I’m sure you’ve got the idea already. Normally, we don’t talk to other people about our senses (unless something smells so terrible that we’re not sure we’re smelling it properly), but your readers aren’t experiencing your written worlds in the same way you are as the writer. You probably have some sort of image in your head for what’s happening around your characters, but if you only describe what the characters are up to, that’s what your readers will get. Bringing in all the five senses makes a huge difference in your writing’s impact- don’t just mention how Master Donnel’s wards barely stopped his opponent’s latest blast, but mention the prickling in Donnel’s scalp, the heat in his fingertips, the smell of chargrilled grass and the shrieking of the squirrel who got caught in the crossfire.
The alternative is, of course, the title of this post, our vaunted ‘friend,’ the Greenscreen Effect. Your characters, even though you’ve put them in the world, don’t really interact with it during their fight. For all practical intents and purposes, they could be anywhere, and that’s not what you want. Donnel chooses to meet his old mentor in the little clearing near Gardner’s Glen because it’s significant somehow. Maybe it’s out of the way, maybe it’s where Donnel realized he had a talent for spell-slinging, maybe it’s where his former teacher betrayed their order for the first time. Regardless which of those it is, the spot means something, so you need to remind your readers every so often where this is happening. That’s not as arcane as it sounds; every dodged fireball is an opportunity to bring the clearing back in by fragging an oak, every lightning bolt is a chance to mention the weather, eg. “The bolt seared Donnel’s eyes, leaving a dark spot in his vision and dimming even the sun for a half second.”

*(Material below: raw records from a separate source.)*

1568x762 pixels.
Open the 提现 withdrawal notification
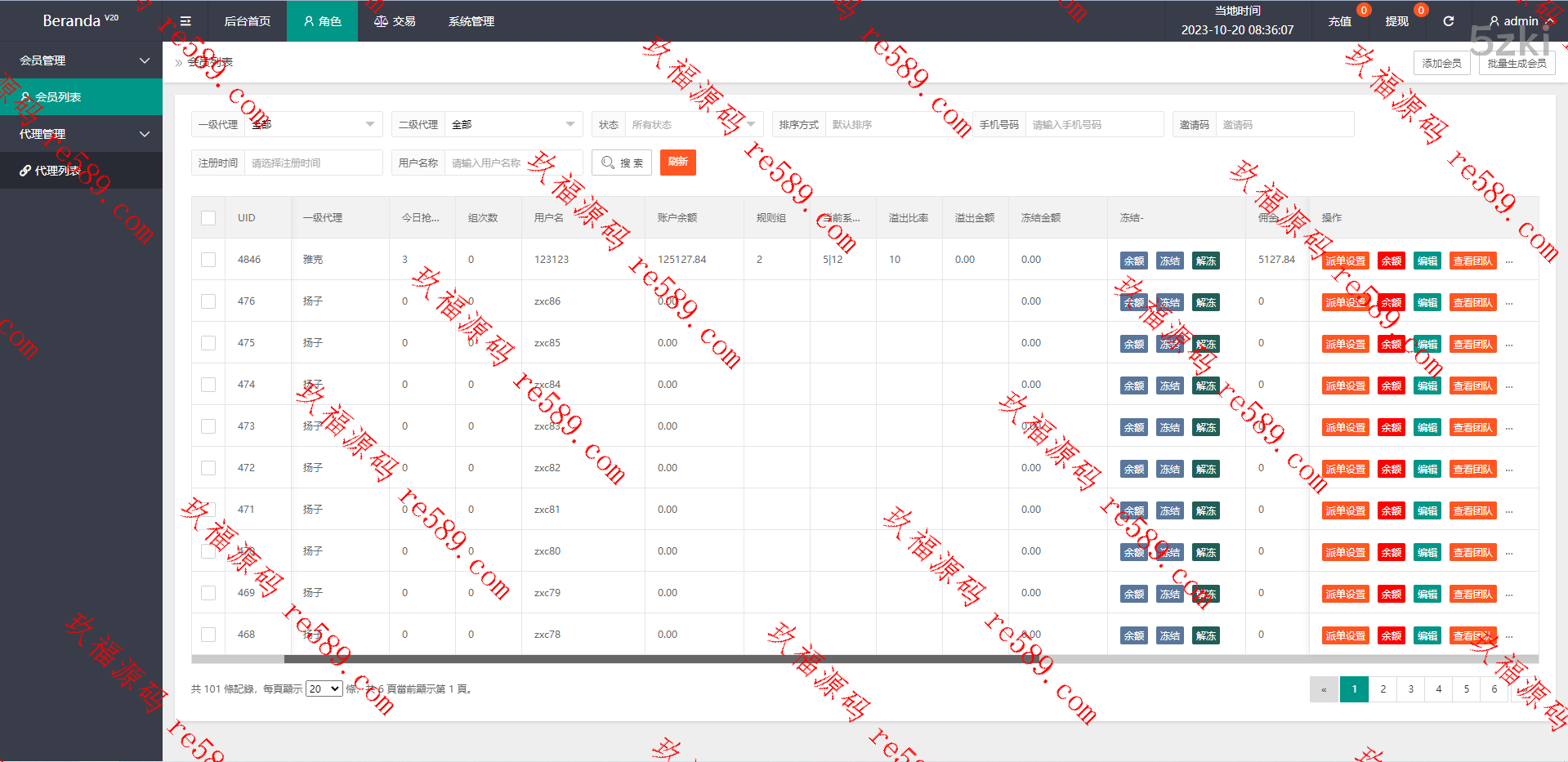pyautogui.click(x=1396, y=21)
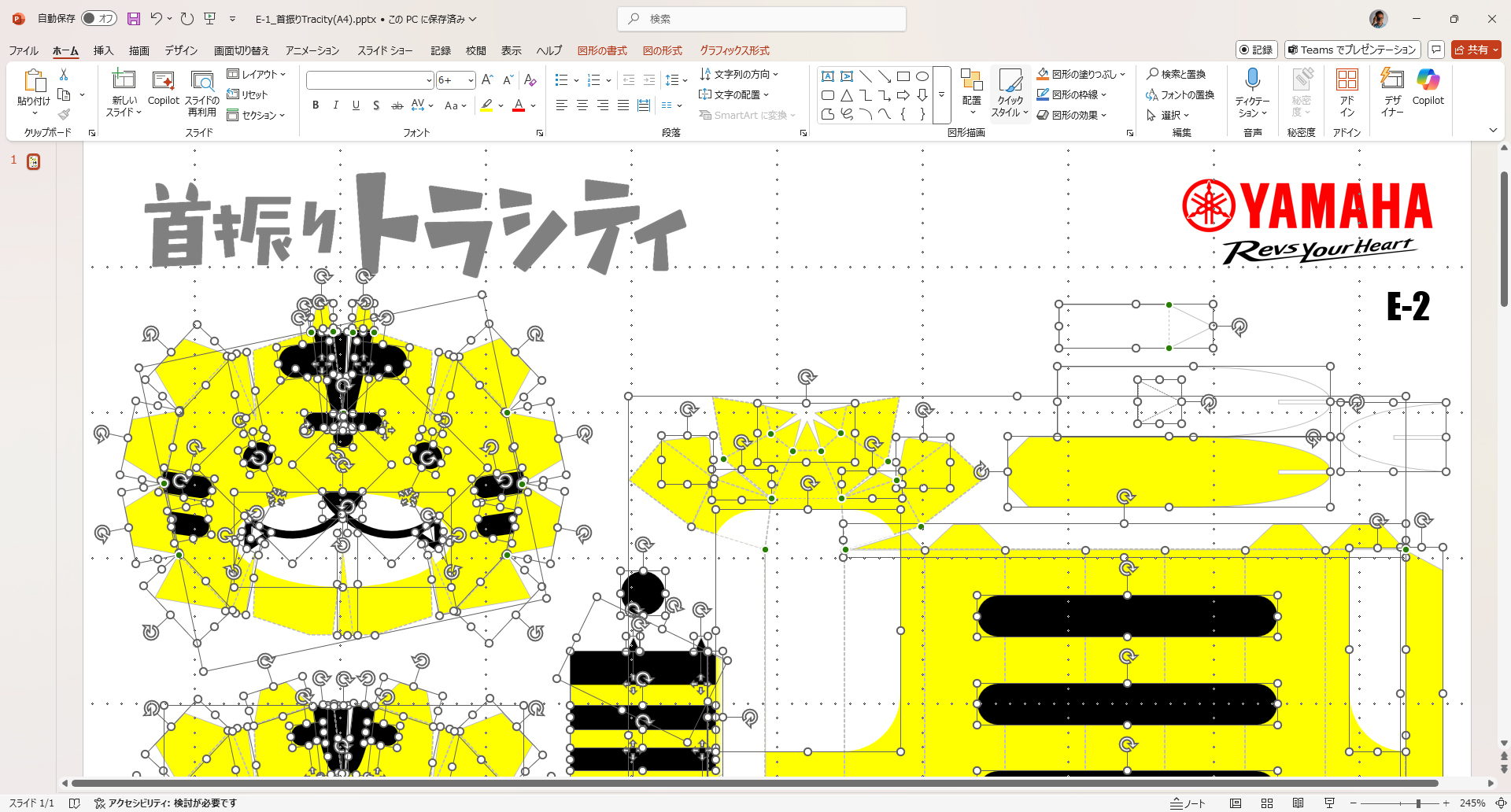Open the Dictation microphone tool
This screenshot has width=1511, height=812.
1252,92
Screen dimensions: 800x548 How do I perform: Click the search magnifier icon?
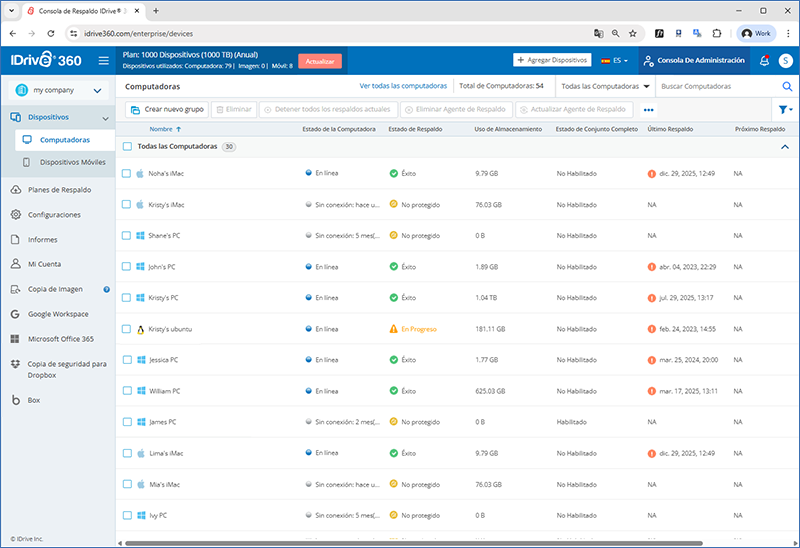coord(786,86)
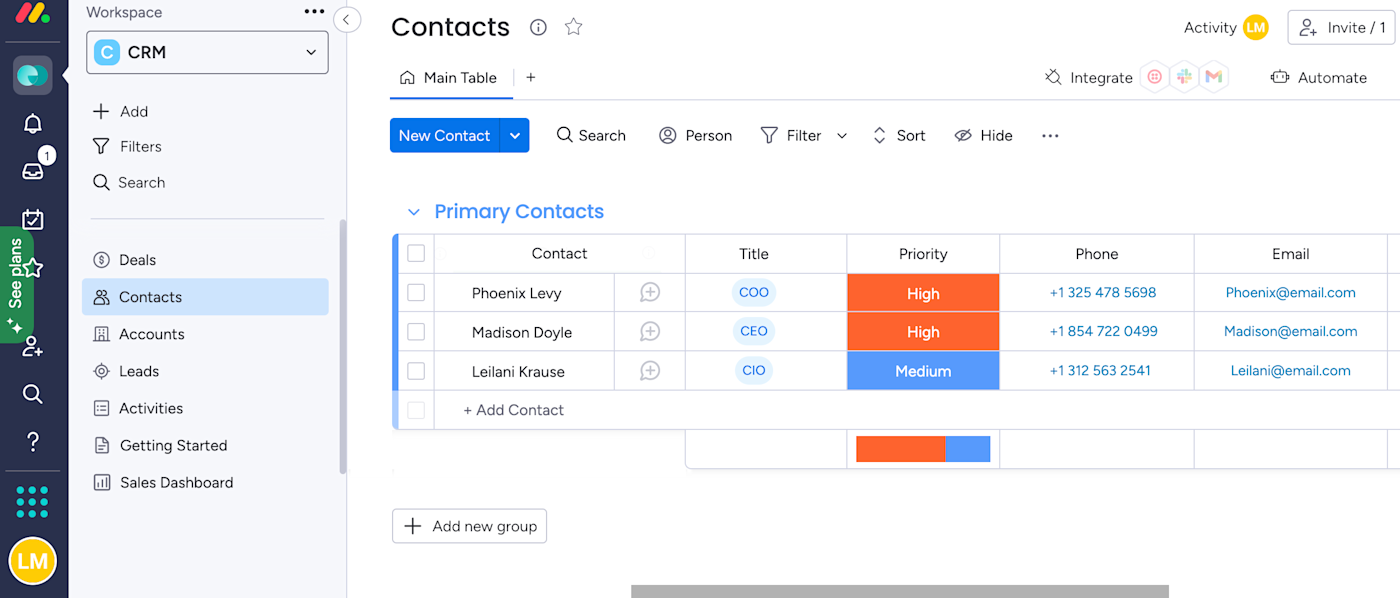The image size is (1400, 598).
Task: Open the inbox with unread badge
Action: pyautogui.click(x=33, y=171)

Sight, sound, and their three sensory cohorts give you most of your writerly wallop under any circumstances, but you really need them for horror stories. Sight and sound are by far the biggest here, and remember that you’re writing through your characters, so it’s okay to cheat a bit. When you put young Beth Saunders in the old Grisheim mansion on a dare, be a little malicious with the whole thing, as if you actually are the ghost haunting the place. Turn some monsters into shadows, make some creaking floorboards purely the wind’s fault, or Beth’s own feet playing tricks on her. Draw on your own fears, too; remember the things that frighten you the most, and all the reasons why, and that gives you a veritable legion of personal demons to throw out on the page. If you tip your hand early on, showing the actual threat too soon, you lose at least half the scare factor of a good horror story- the build-up of tension and psychological trauma that humans hate/love the most. As for writing a story with no real threat at all, you’re not going to have much luck with that if you can’t convey the particular rattle of the old bedroom door Beth opens.
Of course, actually having to go through life suddenly stripped of all your senses would be pretty horrible, but that doesn’t mean you can just write that part instantly. You have to work for it, my friend- sweat and bleed a little, and marvel at how similar blood smells to a door handle. It’d be creepy if it weren’t just odd instead.